Non entra a Gaza una delegazione di Fatah. Scambio di accuse tra Hamas e Fatah

Gaza – Speciale InfoPal. Ritorna l’ombra sui rapporti tra Hamas e Fatah dopo che, nel fine settimana scorso, una delegazione di quest’ultimo non è stata fatta entrare nella Striscia di Gaza dal valico di Eretz (Beit Hanoun).

Nel gruppo di Fatah c’erano Ruhi Fattouh, a capo della delegazione, Isma’il Jaber, Mohammed al-Madani e Sakher Bseso, membri del Comitato Centrale, i quali hanno raccontato che, per oltre mezz’ora, la polizia palestinese ha confiscato loro i documenti.

In forma di protesta, la delegazione ha fatto ritorno a Ramallah, e mentre la radio locale spiega l’episodio con un atteggiamento di sfida al clima generale di riconciliazione da parte della polizia, dal ministero dell’Interno si nega l’accaduto, e si respinge la tesi del divieto d’ingresso per i rappresentanti di Fatah, affermando invece che questi non hanno atteso al valico più di dieci minuti.

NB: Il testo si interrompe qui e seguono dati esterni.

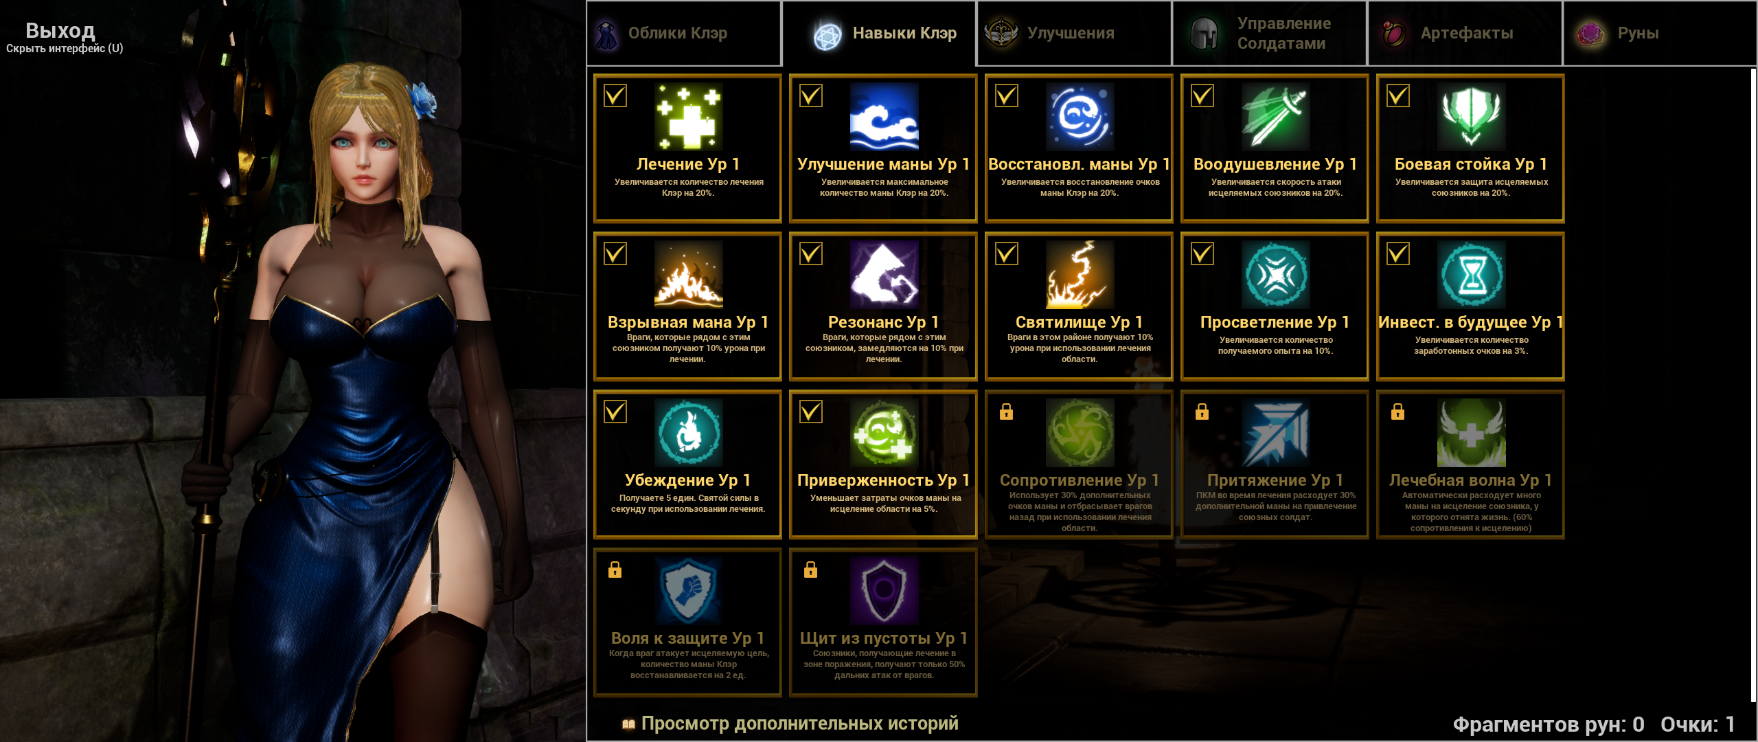Select the Воодушевление green sword icon

[1275, 117]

Dal proprio sito web, il ministero di Gaza ha ribadito pubblicamente la propria posizione, e parla di atteggiamenti poco consoni nei confronti degli ufficiali di polizia, in particolare quelli di Sakher Bseso, il quale avrebbe avuto parole di imprecazione e che per questo potrebbe doverne rispondere in tribunale.

A chiarimento dell’accaduto, sul sito del ministero di Gaza si leggono anche altre ragioni: il movimento di Fatah non riconosce ancora pienamente il governo di Hamas a Gaza, e lo scopo di fatti di questa natura è quello di tenere impegnati i mezzi dell’informazione, coprendo i fatti di collaborazionismo tra Fatah e l’occupante israeliano.

Altra atmosfera, invece, si respira nella visita in corso da sabato. Nabil Sha’at, membro del Comitato Centrale di Fatah, si trova infatti nel territorio palestinese assediato per incontrare esponenti di governo e colleghi del proprio partito a Gaza.